The ear drops never cured the problem but definitely seemed to give Thelma relief until recently. He has been scratching so much at the ears that he makes them bleed and then when I put the drops in to try to clean the ears out, it is agony for him because the ears are so raw. The vet has told me that he can't sedate Thelma to look deeper into the ears because he has a severe heart murmur. I am afraid to take him back to the vet because the cleaning of his ears is so incredibly painful for him I don't want to put him through it. I was wondering if you had ever seen a cat with ears that filled up wtih this type of material/dark brown/red gunk when it wasn't mites? I was also wondering if you had any ideas of something that I could use to soothe his ears or give him some relief from the pain/itch that wouldn't burn? Any ideas would be helpful. I always take my cats to the vet but after two vets, several visits and lots of money, I'm out of options. Any advice or help would be appreciated.

Thanks,
Suzanne


Online vet, Dr. Marie

Dr. Marie replied:

Oh, poor Thelma. I'm sorry to hear that you and Thelma have been through such a difficult time.

Ear problems in cats can be frustrating. I'll tell you how I would approach a problem like this. Some of this may be done, but it's also possible that the vets got fixed on the possibility of ear mites and missed a few other steps.

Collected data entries
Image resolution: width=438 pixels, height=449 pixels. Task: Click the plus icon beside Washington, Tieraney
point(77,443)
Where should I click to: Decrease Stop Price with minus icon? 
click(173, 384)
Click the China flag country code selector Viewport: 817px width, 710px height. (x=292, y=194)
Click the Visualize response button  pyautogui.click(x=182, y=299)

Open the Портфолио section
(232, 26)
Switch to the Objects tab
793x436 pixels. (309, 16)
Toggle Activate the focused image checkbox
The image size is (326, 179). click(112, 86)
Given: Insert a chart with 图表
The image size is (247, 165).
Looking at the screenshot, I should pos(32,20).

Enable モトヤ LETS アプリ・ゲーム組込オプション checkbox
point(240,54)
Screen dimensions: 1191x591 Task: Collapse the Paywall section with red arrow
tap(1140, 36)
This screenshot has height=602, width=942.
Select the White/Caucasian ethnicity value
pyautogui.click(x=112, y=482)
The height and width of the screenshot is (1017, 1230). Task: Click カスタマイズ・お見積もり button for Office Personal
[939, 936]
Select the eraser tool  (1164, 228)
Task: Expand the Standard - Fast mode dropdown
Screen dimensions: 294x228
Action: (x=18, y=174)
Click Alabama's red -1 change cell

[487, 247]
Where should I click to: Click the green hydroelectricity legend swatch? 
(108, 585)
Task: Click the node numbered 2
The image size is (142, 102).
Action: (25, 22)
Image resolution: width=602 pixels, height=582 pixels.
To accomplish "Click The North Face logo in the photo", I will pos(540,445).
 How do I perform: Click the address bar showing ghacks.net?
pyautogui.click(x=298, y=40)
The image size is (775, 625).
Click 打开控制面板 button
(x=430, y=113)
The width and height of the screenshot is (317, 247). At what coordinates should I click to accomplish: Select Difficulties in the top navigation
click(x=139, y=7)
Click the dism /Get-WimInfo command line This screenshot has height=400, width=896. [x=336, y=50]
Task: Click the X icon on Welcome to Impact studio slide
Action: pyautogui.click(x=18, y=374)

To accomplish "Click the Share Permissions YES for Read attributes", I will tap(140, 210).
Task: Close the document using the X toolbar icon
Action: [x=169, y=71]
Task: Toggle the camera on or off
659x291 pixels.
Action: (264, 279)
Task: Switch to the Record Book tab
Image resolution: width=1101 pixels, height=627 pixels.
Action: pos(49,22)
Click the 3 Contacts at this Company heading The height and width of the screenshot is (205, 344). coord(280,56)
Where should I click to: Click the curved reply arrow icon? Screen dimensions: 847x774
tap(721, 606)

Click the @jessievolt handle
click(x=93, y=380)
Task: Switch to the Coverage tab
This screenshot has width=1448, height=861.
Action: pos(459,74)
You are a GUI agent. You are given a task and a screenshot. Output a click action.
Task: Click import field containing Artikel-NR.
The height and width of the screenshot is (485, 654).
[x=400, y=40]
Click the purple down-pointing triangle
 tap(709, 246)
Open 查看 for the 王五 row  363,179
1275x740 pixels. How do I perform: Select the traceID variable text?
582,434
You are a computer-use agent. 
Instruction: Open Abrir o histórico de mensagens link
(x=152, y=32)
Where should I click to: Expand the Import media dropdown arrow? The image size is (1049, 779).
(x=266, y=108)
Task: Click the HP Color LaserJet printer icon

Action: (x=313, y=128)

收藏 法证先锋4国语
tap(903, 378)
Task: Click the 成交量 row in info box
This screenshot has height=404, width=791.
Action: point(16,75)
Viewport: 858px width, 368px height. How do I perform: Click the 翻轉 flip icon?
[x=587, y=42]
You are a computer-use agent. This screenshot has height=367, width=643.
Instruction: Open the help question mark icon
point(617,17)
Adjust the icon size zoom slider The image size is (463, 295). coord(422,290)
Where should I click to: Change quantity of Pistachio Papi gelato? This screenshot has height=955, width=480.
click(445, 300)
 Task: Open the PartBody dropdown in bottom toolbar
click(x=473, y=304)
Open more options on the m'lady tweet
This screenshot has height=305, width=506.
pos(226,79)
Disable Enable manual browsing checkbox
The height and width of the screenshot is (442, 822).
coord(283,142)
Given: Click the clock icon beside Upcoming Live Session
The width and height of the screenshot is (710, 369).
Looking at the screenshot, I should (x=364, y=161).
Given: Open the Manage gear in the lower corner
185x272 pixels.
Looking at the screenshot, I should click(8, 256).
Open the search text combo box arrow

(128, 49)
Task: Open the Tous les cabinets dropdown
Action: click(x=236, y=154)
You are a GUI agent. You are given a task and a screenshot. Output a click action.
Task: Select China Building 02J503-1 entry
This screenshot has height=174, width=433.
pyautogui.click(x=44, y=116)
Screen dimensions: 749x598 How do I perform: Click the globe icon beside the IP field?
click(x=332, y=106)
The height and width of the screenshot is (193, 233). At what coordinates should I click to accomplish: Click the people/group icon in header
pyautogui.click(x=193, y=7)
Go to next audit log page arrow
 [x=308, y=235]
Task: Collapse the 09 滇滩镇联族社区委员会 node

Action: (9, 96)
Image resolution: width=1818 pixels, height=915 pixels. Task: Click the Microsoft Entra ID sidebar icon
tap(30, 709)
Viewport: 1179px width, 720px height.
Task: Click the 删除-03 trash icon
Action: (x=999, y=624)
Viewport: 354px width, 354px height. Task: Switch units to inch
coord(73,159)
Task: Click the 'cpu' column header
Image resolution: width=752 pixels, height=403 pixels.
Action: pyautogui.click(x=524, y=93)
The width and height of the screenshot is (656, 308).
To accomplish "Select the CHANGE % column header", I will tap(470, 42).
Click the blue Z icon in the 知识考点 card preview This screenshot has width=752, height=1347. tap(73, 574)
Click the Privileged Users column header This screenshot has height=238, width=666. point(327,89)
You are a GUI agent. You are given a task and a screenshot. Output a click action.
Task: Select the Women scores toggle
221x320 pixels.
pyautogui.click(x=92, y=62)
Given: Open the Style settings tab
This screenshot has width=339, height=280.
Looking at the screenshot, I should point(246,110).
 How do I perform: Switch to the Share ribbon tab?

• _Task 1_
Answer these questions from the excerpt about Thelma's ears:
(a) What condition does the vet say prevents sedating Thelma?
(b) How many vets has the writer taken the cat to?
(c) According to Dr. Marie, what possibility might the vets have become fixed on?
• _Task 2_
Please carry the excerpt about Thelma's ear trouble further, continuing Dr. Marie's reply after its last sentence.
None of the rows are needed here.

• _Task result 1_
(a) A severe heart murmur.
(b) Two.
(c) Ear mites.

• _Task result 2_
Do you know if a cytology and a culture has been done? These are tests to determine if there is yeast or bacteria in the ears and if so, what medications would be the best to use to clear them up.

It's interesting that Thelma's ears started to get better with the antibiotics. If they didn't clear up totally it's possible that either the ears weren't treated for long enough, or that the infection was a resistant type of bacteria.

What I normally do when I treat an infection is treat for 2 weeks with a product that is good against whatever is there (i.e. yeast/bacteria or combo) and then a few days later I do another cytology test to see if we need to treat for longer.

If this problem is clearing up but not going away completely then there may be an underlying issue with allergies. Switching to a prescription strength hypoallergenic food may help this from coming back once any infection is cleared up.

Additionally I may prescribe some steroid medication which really helps with the itchiness. If this keeps coming back, then a small dose of steroids given orally ever 2-3 days may do wonders. Or, with some cats I will prescribe a steroid medication to put in the ears periodically if they are flaring up.

I wish I could give you an at home solution but it really sounds like more needs to be done medically.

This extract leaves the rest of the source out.